Judge David Johnson has found his next career: a voice-over professional for crappy kung-fu flicks! Judging by this movie, there is a profound shortage.
I don't know where VCI dug this one up, but they should have left well enough alone.
Facts of the Case
With no opening credits, no establishing scenes, and not a single piece of exposition, Steel Fisted Dragon begins. Some thugs set fire to an old woman's house for no discernible reason and escape while the woman dies an awful death. Big mistake. She happens to be the mom of a very powerful guy who knows lots of kung fu and kind of looks like Bruce Lee (Steve Lee).
Driven to kill the goons who perpetrated the deed, our hero goes on a chop-socky spree, beating the Dijonnaise out of any foe unlucky to cross paths with him. Aided by his semi-attractive girlfriend and a sidekick with a profound developmental disability, this whirling, kicking, chopping machine of vengeance tears through a criminal underworld headed by a sinister gangster whose name may or may not be "Eunice."
Steel Fisted Dragon is a film that can only be judged on a so-surreal-it's-funny basis. From the opening "scene" on, this is an experience best soaked in with open cans of paint thinner strewn about the living room.

* * * * *

◆ **WRITTEN REQUEST 1**
Answer these questions from the Steel Fisted Dragon review, one per line:
(a) Which company does the reviewer say dug up this movie?
(b) What do the thugs do to the old woman's house?
(c) Which actor plays the hero?
◆ **WRITTEN REQUEST 2**
In the Steel Fisted Dragon review, rewrite the paragraph beginning "Driven to kill the goons" as a short bulleted list that keeps its main facts.

◆ **DATASET ENTRIES**
* * * * *

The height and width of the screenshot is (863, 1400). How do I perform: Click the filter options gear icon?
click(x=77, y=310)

* * * * *

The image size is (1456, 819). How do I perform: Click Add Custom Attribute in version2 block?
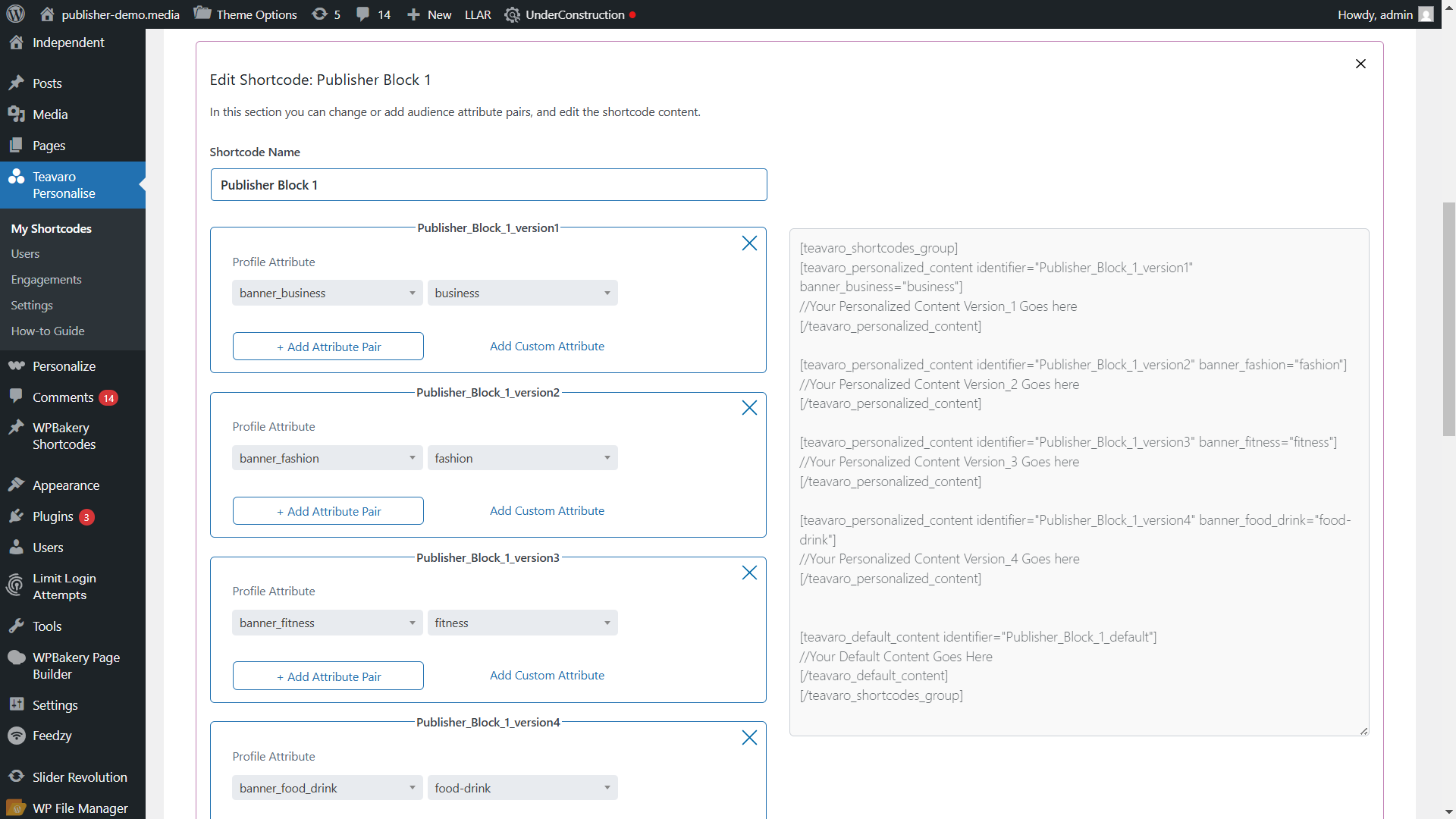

* * * * *

◆ **SOLUTION 1**
(a) VCI
(b) They set fire to it.
(c) Steve Lee

◆ **SOLUTION 2**
- The hero sets out to kill the goons responsible and beats up every foe he meets.
- He is aided by his semi-attractive girlfriend and a sidekick with a profound developmental disability.
- He tears through a criminal underworld headed by a sinister gangster whose name may be "Eunice."